EXERCISE 1
Retype the passage of the bug report on lost port channel aggregation starting with "Slave Interface: enp24s0f0np0" and going on through "and becomes aggregated.".
EXERCISE 2
Answer these questions about the bug report on lost port channel aggregation:
(a) Which bonding mode does bond2 use?
(b) What Aggregator ID is shown for the slave interface enp24s0f0np0?
(c) Which adapter is named in the illegal loopback entries in /var/log/syslog?
EXERCISE 3
Proceed with the bug report on lost port channel aggregation, picking up right after its final sentence.

SELECTED EXTRACT
# # # # #

Comment 0 for bug 1834322

Revision history for this message
Przemyslaw Hausman (phausman) wrote :

We are losing port channel aggregation on reboot.

After the reboot, /var/log/syslog contains the entries:
[ 250.790758] bond2: An illegal loopback occurred on adapter (enp24s0f1np1)
               Check the configuration to verify that all adapters are connected to 802.3ad compliant switch ports
[ 282.029426] bond2: An illegal loopback occurred on adapter (enp24s0f1np1)
               Check the configuration to verify that all adapters are connected to 802.3ad compliant switch ports

Aggregator IDs of the slave interfaces are different:
ubuntu@node-6:~$ cat /proc/net/bonding/bond2
Ethernet Channel Bonding Driver: v3.7.1 (April 27, 2011)

Bonding Mode: IEEE 802.3ad Dynamic link aggregation
Transmit Hash Policy: layer3+4 (1)
MII Status: up
MII Polling Interval (ms): 100
Up Delay (ms): 0
Down Delay (ms): 0

802.3ad info
LACP rate: fast
Min links: 0
Aggregator selection policy (ad_select): stable

Slave Interface: enp24s0f1np1
MII Status: up
Speed: 10000 Mbps
Duplex: full
Link Failure Count: 0
Permanent HW addr: b0:26:28:48:9f:51
Slave queue ID: 0
Aggregator ID: 1
Actor Churn State: none
Partner Churn State: none
Actor Churned Count: 0
Partner Churned Count: 0

Slave Interface: enp24s0f0np0
MII Status: up
Speed: 10000 Mbps
Duplex: full
Link Failure Count: 0
Permanent HW addr: b0:26:28:48:9f:50
Slave queue ID: 0
Aggregator ID: 2
Actor Churn State: churned
Partner Churn State: churned
Actor Churned Count: 1
Partner Churned Count: 1

The mismatch in "Aggregator ID" on the port is a symptom of the issue. If we do 'ip link set dev bond2 down' and 'ip link set dev bond2 up', the port with the mismatched ID appears to renegotiate with the port-channel and becomes aggregated.

The other way to workaround this issue is to put bond ports down and bring up port enp24s0f0np0 first and port enp24s0f1np1 second.

When I change the order of bringing the ports up (first enp24s0f1np1, and second enp24s0f0np0), the issue is still there.

# # # # #

GIVEN DATA
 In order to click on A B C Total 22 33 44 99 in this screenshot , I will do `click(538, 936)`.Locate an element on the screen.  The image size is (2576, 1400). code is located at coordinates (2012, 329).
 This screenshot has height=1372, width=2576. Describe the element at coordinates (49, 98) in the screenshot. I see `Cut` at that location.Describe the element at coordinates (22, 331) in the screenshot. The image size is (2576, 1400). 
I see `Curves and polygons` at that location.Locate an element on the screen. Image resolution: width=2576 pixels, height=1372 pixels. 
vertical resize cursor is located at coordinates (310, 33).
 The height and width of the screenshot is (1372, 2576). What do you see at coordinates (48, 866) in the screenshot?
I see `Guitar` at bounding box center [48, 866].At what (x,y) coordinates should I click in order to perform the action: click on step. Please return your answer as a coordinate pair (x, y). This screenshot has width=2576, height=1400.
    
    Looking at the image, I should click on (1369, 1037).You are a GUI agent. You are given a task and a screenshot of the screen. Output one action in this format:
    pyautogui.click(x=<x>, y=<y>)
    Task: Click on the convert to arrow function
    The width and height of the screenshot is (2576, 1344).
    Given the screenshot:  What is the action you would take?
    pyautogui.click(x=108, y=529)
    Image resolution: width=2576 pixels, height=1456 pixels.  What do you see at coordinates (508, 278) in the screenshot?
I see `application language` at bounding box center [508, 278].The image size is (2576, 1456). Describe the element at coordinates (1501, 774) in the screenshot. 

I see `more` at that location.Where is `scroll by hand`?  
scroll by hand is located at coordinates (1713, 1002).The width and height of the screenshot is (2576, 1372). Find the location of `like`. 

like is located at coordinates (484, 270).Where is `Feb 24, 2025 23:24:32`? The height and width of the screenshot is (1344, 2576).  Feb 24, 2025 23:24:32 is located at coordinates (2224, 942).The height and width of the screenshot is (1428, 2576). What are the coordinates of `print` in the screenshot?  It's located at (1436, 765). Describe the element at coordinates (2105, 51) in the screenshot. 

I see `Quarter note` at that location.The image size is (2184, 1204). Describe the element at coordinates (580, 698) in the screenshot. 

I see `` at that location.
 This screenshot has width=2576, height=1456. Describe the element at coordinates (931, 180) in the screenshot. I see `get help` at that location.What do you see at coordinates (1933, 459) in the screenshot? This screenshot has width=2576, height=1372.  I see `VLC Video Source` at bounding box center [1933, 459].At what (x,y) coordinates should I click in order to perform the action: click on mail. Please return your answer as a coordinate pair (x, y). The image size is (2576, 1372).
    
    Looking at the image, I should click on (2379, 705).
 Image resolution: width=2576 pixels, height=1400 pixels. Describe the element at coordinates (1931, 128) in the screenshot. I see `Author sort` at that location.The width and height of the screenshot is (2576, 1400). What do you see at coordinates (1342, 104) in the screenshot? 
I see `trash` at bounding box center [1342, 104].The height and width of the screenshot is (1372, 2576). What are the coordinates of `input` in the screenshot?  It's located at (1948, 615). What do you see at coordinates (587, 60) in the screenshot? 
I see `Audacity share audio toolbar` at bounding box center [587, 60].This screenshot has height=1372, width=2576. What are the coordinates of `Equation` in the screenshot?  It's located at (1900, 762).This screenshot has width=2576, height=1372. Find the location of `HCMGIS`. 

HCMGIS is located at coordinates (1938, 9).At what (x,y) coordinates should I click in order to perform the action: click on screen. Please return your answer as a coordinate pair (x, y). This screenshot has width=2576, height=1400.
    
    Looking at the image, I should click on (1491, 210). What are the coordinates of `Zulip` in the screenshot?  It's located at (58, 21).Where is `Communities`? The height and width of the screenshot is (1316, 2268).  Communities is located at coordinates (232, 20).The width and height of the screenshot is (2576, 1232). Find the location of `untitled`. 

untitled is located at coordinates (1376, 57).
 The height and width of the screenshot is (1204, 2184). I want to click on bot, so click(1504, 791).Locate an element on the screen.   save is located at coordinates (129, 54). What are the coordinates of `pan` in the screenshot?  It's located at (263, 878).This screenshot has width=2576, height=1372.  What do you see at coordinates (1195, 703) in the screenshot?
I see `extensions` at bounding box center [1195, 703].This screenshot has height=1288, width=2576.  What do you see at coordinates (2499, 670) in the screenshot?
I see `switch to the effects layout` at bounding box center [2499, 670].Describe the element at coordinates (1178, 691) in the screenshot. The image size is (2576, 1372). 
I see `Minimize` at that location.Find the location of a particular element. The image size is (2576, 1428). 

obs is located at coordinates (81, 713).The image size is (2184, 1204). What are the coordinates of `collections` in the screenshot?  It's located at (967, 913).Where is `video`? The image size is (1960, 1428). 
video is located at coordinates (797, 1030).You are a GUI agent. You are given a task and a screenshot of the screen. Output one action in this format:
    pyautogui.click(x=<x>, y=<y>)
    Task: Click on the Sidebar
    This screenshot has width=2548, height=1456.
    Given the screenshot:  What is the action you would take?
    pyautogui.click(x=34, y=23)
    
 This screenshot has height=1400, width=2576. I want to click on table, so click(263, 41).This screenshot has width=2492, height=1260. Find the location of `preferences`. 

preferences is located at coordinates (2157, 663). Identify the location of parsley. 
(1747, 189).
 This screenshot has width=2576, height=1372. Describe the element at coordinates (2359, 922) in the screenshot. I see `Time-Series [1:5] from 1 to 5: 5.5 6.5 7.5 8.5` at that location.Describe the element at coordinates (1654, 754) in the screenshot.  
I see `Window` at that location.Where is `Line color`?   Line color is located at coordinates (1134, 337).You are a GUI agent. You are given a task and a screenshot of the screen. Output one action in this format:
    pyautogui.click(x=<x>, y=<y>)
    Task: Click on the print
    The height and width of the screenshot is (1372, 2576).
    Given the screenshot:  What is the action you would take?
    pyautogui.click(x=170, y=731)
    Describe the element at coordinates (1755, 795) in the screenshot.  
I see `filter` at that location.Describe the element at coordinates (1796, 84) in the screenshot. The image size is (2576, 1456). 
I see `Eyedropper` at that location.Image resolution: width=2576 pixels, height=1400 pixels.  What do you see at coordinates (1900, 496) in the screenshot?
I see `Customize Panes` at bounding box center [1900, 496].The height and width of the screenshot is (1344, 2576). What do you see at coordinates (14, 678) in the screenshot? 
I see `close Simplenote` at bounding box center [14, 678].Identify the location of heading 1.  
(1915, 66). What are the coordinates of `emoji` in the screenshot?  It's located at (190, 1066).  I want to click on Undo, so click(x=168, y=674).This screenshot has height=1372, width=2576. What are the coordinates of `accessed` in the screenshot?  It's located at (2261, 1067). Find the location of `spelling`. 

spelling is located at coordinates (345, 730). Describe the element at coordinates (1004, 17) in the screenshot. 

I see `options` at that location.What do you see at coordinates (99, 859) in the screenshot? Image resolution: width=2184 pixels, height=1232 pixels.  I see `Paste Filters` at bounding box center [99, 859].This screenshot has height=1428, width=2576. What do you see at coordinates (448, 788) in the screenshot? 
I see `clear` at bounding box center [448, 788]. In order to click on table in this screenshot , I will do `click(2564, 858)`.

# # # # #

EXERCISE OUTPUT 1
Slave Interface: enp24s0f0np0
MII Status: up
Speed: 10000 Mbps
Duplex: full
Link Failure Count: 0
Permanent HW addr: b0:26:28:48:9f:50
Slave queue ID: 0
Aggregator ID: 2
Actor Churn State: churned
Partner Churn State: churned
Actor Churned Count: 1
Partner Churned Count: 1

The mismatch in "Aggregator ID" on the port is a symptom of the issue. If we do 'ip link set dev bond2 down' and 'ip link set dev bond2 up', the port with the mismatched ID appears to renegotiate with the port-channel and becomes aggregated.

EXERCISE OUTPUT 2
(a) IEEE 802.3ad Dynamic link aggregation
(b) 2
(c) enp24s0f1np1

EXERCISE OUTPUT 3
When the issue occurs, a port on the switch, corresponding to interface enp24s0f0np0 is in Suspended state. After applying the workaround the port is no longer in Suspended state and Aggregator IDs in /proc/net/bonding/bond2 are equal.

I installed 5.0.0 kernel, the issue is still there.

Operating System:
Ubuntu 18.04.2 LTS (GNU/Linux 4.15.0-52-generic x86_64)

ubuntu@node-6:~$ uname -a
Linux node-6 4.15.0-52-generic #56-Ubuntu SMP Tue Jun 4 22:49:08 UTC 2019 x86_64 x86_64 x86_64 GNU/Linux

ubuntu@node-6:~$ sudo lspci -vnvn
https://pastebin.ubuntu.com/p/Dy2CKDbySC/

Hardware: Dell PowerEdge R740xd
BIOS version: 2.1.7

sosreport: https://drive.google.com/open?id=1-eN7cZJIeu-AQBEU7Gw8a_AJTuq0AOZO

ubuntu@node-6:~$ lspci | grep Ethernet | grep 10G
https://pastebin.ubuntu.com/p/sqCx79vZWM/

ubuntu@node-6:~$ lspci -n | grep 18:00
18:00.0 0200: 14e4:16d8 (rev 01)
18:00.1 0200: 14e4:16d8 (rev 01)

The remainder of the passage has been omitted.